*Task goal*:
Present every row below as a numbered list, leaving out any blank lines.

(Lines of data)
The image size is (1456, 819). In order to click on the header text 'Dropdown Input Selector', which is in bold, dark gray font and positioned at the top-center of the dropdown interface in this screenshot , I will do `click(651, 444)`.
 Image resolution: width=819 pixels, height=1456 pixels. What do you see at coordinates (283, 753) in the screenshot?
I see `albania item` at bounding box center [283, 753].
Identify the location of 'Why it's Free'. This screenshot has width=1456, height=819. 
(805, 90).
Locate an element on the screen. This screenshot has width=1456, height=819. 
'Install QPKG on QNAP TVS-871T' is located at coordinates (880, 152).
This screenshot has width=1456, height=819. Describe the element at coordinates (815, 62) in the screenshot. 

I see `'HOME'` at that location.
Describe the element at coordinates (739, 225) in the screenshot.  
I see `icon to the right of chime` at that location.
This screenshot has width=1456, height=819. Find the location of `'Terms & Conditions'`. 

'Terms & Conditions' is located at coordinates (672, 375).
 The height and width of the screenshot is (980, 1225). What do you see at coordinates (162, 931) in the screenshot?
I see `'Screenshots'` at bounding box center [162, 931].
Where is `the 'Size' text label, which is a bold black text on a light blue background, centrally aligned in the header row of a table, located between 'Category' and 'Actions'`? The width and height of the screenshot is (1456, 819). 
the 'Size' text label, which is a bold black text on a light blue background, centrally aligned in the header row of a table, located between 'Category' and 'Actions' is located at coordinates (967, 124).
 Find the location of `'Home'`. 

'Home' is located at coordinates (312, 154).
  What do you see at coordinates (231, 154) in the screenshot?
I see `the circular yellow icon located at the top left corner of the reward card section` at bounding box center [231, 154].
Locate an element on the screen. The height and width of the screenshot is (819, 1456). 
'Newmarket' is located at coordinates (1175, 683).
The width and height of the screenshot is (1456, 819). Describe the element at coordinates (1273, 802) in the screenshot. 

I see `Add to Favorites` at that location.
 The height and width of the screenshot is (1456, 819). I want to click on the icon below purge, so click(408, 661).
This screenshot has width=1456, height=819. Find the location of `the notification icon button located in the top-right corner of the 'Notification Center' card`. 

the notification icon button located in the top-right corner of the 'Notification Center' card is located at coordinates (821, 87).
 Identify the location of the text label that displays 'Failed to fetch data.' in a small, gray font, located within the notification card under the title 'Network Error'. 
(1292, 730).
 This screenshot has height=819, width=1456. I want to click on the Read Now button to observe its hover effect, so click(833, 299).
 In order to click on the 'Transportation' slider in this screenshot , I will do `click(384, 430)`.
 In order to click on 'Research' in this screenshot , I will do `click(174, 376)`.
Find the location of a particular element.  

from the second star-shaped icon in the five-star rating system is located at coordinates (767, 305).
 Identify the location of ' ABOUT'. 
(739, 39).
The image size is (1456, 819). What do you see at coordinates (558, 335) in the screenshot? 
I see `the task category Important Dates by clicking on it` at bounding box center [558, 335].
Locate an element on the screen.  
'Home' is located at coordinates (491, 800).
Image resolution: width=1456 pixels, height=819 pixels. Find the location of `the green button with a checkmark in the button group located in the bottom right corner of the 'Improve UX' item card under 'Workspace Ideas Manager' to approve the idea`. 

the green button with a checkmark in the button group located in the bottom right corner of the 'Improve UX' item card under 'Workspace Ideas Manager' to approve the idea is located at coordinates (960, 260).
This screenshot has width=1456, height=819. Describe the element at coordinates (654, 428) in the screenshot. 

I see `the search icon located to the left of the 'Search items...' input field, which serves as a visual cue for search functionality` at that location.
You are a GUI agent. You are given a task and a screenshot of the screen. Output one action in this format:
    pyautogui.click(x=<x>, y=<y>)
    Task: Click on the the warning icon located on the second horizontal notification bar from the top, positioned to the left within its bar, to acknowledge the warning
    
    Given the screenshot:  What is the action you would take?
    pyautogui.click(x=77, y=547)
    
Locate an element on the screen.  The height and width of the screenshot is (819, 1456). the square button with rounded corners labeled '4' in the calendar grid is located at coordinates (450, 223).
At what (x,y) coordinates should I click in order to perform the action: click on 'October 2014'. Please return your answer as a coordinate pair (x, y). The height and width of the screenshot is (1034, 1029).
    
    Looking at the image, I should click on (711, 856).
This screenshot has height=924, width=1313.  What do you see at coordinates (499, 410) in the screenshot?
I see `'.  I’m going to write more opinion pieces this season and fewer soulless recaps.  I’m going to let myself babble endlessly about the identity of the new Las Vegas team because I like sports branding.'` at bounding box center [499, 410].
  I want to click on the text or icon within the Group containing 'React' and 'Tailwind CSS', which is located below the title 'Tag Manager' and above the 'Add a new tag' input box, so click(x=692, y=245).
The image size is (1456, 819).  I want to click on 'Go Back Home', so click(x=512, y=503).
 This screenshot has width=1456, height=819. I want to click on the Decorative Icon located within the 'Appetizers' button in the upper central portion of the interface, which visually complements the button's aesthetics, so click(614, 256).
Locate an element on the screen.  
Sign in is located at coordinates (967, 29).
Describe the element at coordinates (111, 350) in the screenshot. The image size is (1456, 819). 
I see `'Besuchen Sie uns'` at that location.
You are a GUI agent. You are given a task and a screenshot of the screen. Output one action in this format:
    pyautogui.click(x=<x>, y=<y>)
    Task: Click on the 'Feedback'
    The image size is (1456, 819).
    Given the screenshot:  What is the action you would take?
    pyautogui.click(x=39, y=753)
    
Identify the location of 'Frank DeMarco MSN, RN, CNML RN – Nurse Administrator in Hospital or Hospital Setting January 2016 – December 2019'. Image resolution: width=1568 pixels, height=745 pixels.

*Answer to this exercise*:
1. The image size is (1456, 819). In order to click on the header text 'Dropdown Input Selector', which is in bold, dark gray font and positioned at the top-center of the dropdown interface in this screenshot , I will do `click(651, 444)`.
2.  Image resolution: width=819 pixels, height=1456 pixels. What do you see at coordinates (283, 753) in the screenshot?
3. I see `albania item` at bounding box center [283, 753].
4. Identify the location of 'Why it's Free'. This screenshot has width=1456, height=819. 
5. (805, 90).
6. Locate an element on the screen. This screenshot has width=1456, height=819. 
7. 'Install QPKG on QNAP TVS-871T' is located at coordinates (880, 152).
8. This screenshot has width=1456, height=819. Describe the element at coordinates (815, 62) in the screenshot. 
9. I see `'HOME'` at that location.
10. Describe the element at coordinates (739, 225) in the screenshot.  
11. I see `icon to the right of chime` at that location.
12. This screenshot has width=1456, height=819. Find the location of `'Terms & Conditions'`. 
13. 'Terms & Conditions' is located at coordinates (672, 375).
14.  The height and width of the screenshot is (980, 1225). What do you see at coordinates (162, 931) in the screenshot?
15. I see `'Screenshots'` at bounding box center [162, 931].
16. Where is `the 'Size' text label, which is a bold black text on a light blue background, centrally aligned in the header row of a table, located between 'Category' and 'Actions'`? The width and height of the screenshot is (1456, 819). 
17. the 'Size' text label, which is a bold black text on a light blue background, centrally aligned in the header row of a table, located between 'Category' and 'Actions' is located at coordinates (967, 124).
18.  Find the location of `'Home'`. 
19. 'Home' is located at coordinates (312, 154).
20.   What do you see at coordinates (231, 154) in the screenshot?
21. I see `the circular yellow icon located at the top left corner of the reward card section` at bounding box center [231, 154].
22. Locate an element on the screen. The height and width of the screenshot is (819, 1456). 
23. 'Newmarket' is located at coordinates (1175, 683).
24. The width and height of the screenshot is (1456, 819). Describe the element at coordinates (1273, 802) in the screenshot. 
25. I see `Add to Favorites` at that location.
26.  The height and width of the screenshot is (1456, 819). I want to click on the icon below purge, so click(408, 661).
27. This screenshot has width=1456, height=819. Find the location of `the notification icon button located in the top-right corner of the 'Notification Center' card`. 
28. the notification icon button located in the top-right corner of the 'Notification Center' card is located at coordinates (821, 87).
29.  Identify the location of the text label that displays 'Failed to fetch data.' in a small, gray font, located within the notification card under the title 'Network Error'. 
30. (1292, 730).
31.  This screenshot has height=819, width=1456. I want to click on the Read Now button to observe its hover effect, so click(833, 299).
32.  In order to click on the 'Transportation' slider in this screenshot , I will do `click(384, 430)`.
33.  In order to click on 'Research' in this screenshot , I will do `click(174, 376)`.
34. Find the location of a particular element.  
35. from the second star-shaped icon in the five-star rating system is located at coordinates (767, 305).
36.  Identify the location of ' ABOUT'. 
37. (739, 39).
38. The image size is (1456, 819). What do you see at coordinates (558, 335) in the screenshot? 
39. I see `the task category Important Dates by clicking on it` at bounding box center [558, 335].
40. Locate an element on the screen.  
41. 'Home' is located at coordinates (491, 800).
42. Image resolution: width=1456 pixels, height=819 pixels. Find the location of `the green button with a checkmark in the button group located in the bottom right corner of the 'Improve UX' item card under 'Workspace Ideas Manager' to approve the idea`. 
43. the green button with a checkmark in the button group located in the bottom right corner of the 'Improve UX' item card under 'Workspace Ideas Manager' to approve the idea is located at coordinates (960, 260).
44. This screenshot has width=1456, height=819. Describe the element at coordinates (654, 428) in the screenshot. 
45. I see `the search icon located to the left of the 'Search items...' input field, which serves as a visual cue for search functionality` at that location.
46. You are a GUI agent. You are given a task and a screenshot of the screen. Output one action in this format:
47.     pyautogui.click(x=<x>, y=<y>)
48.     Task: Click on the the warning icon located on the second horizontal notification bar from the top, positioned to the left within its bar, to acknowledge the warning
49.     Given the screenshot:  What is the action you would take?
50.     pyautogui.click(x=77, y=547)
51. Locate an element on the screen.  The height and width of the screenshot is (819, 1456). the square button with rounded corners labeled '4' in the calendar grid is located at coordinates (450, 223).
52. At what (x,y) coordinates should I click in order to perform the action: click on 'October 2014'. Please return your answer as a coordinate pair (x, y). The height and width of the screenshot is (1034, 1029).
53.     Looking at the image, I should click on (711, 856).
54. This screenshot has height=924, width=1313.  What do you see at coordinates (499, 410) in the screenshot?
55. I see `'.  I’m going to write more opinion pieces this season and fewer soulless recaps.  I’m going to let myself babble endlessly about the identity of the new Las Vegas team because I like sports branding.'` at bounding box center [499, 410].
56.   I want to click on the text or icon within the Group containing 'React' and 'Tailwind CSS', which is located below the title 'Tag Manager' and above the 'Add a new tag' input box, so click(x=692, y=245).
57. The image size is (1456, 819).  I want to click on 'Go Back Home', so click(x=512, y=503).
58.  This screenshot has width=1456, height=819. I want to click on the Decorative Icon located within the 'Appetizers' button in the upper central portion of the interface, which visually complements the button's aesthetics, so click(614, 256).
59. Locate an element on the screen.  
60. Sign in is located at coordinates (967, 29).
61. Describe the element at coordinates (111, 350) in the screenshot. The image size is (1456, 819). 
62. I see `'Besuchen Sie uns'` at that location.
63. You are a GUI agent. You are given a task and a screenshot of the screen. Output one action in this format:
64.     pyautogui.click(x=<x>, y=<y>)
65.     Task: Click on the 'Feedback'
66.     The image size is (1456, 819).
67.     Given the screenshot:  What is the action you would take?
68.     pyautogui.click(x=39, y=753)
69. Identify the location of 'Frank DeMarco MSN, RN, CNML RN – Nurse Administrator in Hospital or Hospital Setting January 2016 – December 2019'. Image resolution: width=1568 pixels, height=745 pixels.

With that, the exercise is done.